The strengths of this study are worth noting. First, the respondents were recruited from all 31 provinces in China. Involving people from the general public and with chronic diseases in the development of the CHROME descriptive systems ensures the study captures the most important aspects of HRQoL perceived by the Chinese population. Second, conducting qualitative interviews and cognitive debriefings among the general population helps choose proper wordings that can be easily understood without the need for additional explanation. One such example is asking about depression for which the Chinese versions of existing PBMs use the direct translation. However, this direct translation of depression usually uses a medical term that is not commonly used in the oral language, and thus may not be easily understood by the general public in China [49]. For example, based on the feedback from the respondents, the CHROME-G uses “feeling down” to describe the emotional impact related to depression. Similarly, the item asking about the severity of “feeling worried” was used in the CHROME-G instead of “anxiety” used in the Chinese versions of existing PBMs.
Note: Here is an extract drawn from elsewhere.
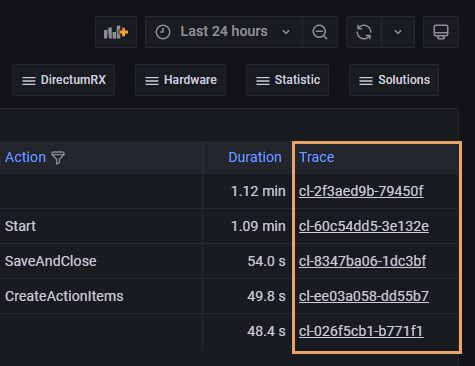Open trace link cl-8347ba06-1dc3bf

tap(362, 261)
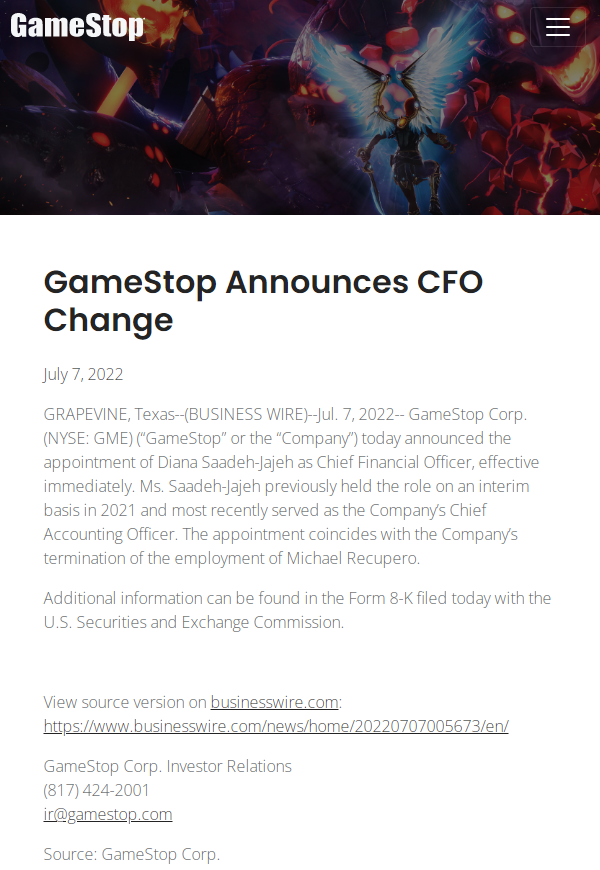600x870 pixels.
Task: Click the ir@gamestop.com email link
Action: (x=108, y=814)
Third, the content saturation was reached at the sub-theme level as well as within the subgroups defined by age, sex, education, and area of urban/rural residence. The correspondingly large sample size for qualitative interviews ensured that the views and preferences on HRQoL among the Chinese population were comprehensively extracted.

Our study has several limitations. First, because of the COVID-19 pandemic, some areas in China had strict controlling measures, thus we had to switch to online interviews for some respondents. The interaction through an online platform may not be as personal and efficient as seen in the face-to-face interview. Second, we used purposeful sampling when recruiting respondents with pre-selected health conditions. The main purpose of engaging people with chronic conditions was to obtain their inputs as opposed to achieving a representative sample for this population. Third, the sample size for this group was small and does not cover all prevalent chronic diseases. Fourth, although the proportion of non-Han ethnic groups in qualitative interviews was comparable to that of the Chinese general population (7.3% vs 8.4%), the number of non-Han respondents was small. We could not recruit some ethnic groups because of feasibility or other practical challenges.

5 Conclusions

The CHROME-G is a new generic preference-based HRQoL instrument that was developed based on the inputs from the general public and people with chronic health conditions. The 12-item instrument is the first PBM developed specifically for China.